Rodion - 16 Sierpnia 2006, 17:19
Ech! A ja wlasnie niuńka do pleców mierzylem
mawete - 16 Sierpnia 2006, 17:20
Nie dasz rady... jestem starszy stopniem...
//edir: i bedzie CIACH...
Wiedźma - 16 Sierpnia 2006, 17:20
Cytat | Romek P. napisał/a | Przyjeżdżaj.

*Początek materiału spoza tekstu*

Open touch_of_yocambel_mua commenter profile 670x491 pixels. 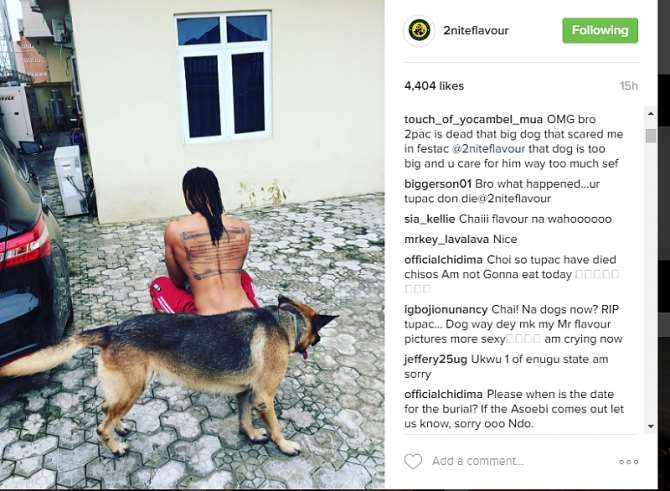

Obiecała, że tylko na prawie zawsze |
|
Ja prawię, zaprawdę Ci prawię, że już możesz być mokry ze strachu
Wiedźma - 16 Sierpnia 2006, 17:23
Cytat | NURS napisał/a | Efektownie i nadaje się do identyfikacji, gdyby co |
|
I gdybyś się zgubił, to można dać ogłoszenie: ":Zgubił się napletkowy". Łatwiej znaleźć niż okulary I mam nadzieję nagroda byłaby duża
Tomcich - 16 Sierpnia 2006, 17:29
Sądząc z fotek fajna atmosferka była, tym większy żal, że mnie nie dane było przyjechać.
A zdjęcia tryfida są, bo bardzo mnie zaciekawił. Pamiętam jeden odcinek Pszczółki Mai, jak muchołówka Gucia złapała - prawdziwy horror.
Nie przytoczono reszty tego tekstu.